__WHAT TO DO__
Rename "Discount Amount" to "Discount Total" in the lines starting at the one that contains "Screen dimensions: 891x647" and ending at the one that contains "(x=58, y=67)", then give only those lines again with everything else left unchanged.

__PROVIDED RECORDS__
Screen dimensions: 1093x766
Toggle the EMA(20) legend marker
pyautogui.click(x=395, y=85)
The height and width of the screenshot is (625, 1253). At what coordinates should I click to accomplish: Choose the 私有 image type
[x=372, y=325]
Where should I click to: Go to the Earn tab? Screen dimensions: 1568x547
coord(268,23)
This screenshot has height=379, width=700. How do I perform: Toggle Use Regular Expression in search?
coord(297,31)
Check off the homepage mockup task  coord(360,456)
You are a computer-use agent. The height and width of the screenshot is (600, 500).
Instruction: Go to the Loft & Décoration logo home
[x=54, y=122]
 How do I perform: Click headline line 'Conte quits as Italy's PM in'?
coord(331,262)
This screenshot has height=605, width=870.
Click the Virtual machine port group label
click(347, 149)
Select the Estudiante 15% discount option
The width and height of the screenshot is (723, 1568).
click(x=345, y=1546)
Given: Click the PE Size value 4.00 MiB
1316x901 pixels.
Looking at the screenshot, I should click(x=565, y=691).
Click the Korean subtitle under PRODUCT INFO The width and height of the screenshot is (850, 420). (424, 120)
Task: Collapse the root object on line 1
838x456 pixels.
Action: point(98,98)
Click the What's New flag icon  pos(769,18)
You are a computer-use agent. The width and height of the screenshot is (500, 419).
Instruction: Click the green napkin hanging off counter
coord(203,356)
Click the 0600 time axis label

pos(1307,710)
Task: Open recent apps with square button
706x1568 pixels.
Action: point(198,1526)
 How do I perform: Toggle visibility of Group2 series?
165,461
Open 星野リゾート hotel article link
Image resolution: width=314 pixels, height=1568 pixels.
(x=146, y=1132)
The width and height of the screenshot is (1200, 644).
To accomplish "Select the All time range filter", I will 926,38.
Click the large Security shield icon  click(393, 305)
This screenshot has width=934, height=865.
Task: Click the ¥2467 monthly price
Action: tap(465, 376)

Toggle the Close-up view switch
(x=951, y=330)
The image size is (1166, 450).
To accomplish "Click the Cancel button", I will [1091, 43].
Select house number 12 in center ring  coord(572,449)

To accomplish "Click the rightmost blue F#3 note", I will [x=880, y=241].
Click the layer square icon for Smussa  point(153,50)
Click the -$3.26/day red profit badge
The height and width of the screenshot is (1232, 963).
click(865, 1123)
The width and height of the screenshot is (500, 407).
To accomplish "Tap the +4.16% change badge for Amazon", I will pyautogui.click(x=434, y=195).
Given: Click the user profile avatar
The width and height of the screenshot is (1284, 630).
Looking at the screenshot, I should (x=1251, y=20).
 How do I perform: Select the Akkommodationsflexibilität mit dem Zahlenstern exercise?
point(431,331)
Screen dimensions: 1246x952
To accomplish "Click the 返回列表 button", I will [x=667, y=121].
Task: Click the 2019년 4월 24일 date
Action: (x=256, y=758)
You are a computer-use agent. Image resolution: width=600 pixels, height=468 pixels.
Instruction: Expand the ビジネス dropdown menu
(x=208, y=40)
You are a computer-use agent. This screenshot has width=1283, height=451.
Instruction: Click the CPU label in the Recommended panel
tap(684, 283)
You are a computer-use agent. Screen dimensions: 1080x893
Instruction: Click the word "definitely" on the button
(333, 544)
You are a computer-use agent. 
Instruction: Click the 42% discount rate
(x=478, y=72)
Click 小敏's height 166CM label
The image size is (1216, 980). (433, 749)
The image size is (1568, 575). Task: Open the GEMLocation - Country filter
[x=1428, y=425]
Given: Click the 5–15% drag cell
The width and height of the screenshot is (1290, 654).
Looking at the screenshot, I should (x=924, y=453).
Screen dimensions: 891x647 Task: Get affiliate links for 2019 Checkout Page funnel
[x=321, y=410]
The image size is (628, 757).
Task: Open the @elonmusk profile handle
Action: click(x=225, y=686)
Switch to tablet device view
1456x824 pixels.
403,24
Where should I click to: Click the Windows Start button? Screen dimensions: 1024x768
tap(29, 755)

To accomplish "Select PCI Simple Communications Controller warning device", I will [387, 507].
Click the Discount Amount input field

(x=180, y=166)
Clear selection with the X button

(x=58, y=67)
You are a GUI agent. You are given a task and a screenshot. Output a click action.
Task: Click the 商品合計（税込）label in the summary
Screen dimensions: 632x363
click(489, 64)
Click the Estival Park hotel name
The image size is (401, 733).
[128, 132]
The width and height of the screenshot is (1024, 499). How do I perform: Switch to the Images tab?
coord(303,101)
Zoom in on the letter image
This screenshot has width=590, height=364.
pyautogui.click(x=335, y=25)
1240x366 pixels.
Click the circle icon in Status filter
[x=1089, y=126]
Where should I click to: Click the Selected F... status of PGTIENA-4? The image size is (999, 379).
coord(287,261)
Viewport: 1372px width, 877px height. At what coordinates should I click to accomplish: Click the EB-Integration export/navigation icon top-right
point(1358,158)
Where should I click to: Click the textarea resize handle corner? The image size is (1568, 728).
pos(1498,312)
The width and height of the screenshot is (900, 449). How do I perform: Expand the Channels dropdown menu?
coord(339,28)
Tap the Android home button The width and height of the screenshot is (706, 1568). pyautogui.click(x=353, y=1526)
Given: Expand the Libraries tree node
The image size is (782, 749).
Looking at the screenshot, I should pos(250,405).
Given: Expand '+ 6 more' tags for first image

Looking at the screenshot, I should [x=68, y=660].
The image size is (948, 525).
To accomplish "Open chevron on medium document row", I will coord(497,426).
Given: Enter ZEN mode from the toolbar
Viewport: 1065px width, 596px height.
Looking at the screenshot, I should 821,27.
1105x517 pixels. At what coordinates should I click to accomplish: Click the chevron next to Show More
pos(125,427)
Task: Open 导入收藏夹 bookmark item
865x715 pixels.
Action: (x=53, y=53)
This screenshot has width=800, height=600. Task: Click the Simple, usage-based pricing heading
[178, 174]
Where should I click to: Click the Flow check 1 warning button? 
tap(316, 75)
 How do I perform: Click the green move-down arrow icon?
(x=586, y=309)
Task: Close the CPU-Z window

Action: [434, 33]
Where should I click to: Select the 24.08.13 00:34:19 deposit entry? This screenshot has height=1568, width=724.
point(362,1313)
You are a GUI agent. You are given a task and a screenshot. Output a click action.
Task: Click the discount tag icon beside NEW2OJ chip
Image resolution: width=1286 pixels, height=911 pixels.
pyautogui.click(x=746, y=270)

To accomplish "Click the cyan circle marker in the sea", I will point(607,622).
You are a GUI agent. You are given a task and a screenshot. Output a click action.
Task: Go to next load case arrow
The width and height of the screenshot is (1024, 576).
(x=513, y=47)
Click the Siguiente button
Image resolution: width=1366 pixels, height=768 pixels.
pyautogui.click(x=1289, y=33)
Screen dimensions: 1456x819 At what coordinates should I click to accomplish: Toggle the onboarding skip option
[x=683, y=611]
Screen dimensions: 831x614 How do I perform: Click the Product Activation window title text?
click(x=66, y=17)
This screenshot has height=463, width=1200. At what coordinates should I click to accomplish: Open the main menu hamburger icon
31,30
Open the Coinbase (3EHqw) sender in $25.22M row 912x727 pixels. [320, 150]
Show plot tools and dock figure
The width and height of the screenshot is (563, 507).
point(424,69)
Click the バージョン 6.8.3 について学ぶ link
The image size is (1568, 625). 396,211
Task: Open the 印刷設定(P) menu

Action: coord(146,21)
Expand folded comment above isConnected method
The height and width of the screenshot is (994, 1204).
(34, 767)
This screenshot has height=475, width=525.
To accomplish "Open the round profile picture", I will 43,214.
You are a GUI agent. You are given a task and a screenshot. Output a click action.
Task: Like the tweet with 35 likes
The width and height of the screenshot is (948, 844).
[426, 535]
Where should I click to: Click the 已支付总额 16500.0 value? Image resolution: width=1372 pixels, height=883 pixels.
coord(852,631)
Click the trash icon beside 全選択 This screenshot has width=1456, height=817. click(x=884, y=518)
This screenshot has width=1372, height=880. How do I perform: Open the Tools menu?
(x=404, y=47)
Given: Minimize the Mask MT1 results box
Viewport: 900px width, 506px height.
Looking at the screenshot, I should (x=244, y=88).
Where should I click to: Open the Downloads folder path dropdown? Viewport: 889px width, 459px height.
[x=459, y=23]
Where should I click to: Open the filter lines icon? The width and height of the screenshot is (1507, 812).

__EXERCISE OUTPUT__
Screen dimensions: 891x647 Task: Get affiliate links for 2019 Checkout Page funnel
[x=321, y=410]
The image size is (628, 757).
Task: Open the @elonmusk profile handle
Action: click(x=225, y=686)
Switch to tablet device view
1456x824 pixels.
403,24
Where should I click to: Click the Windows Start button? Screen dimensions: 1024x768
tap(29, 755)

To accomplish "Select PCI Simple Communications Controller warning device", I will [387, 507].
Click the Discount Total input field

(x=180, y=166)
Clear selection with the X button

(x=58, y=67)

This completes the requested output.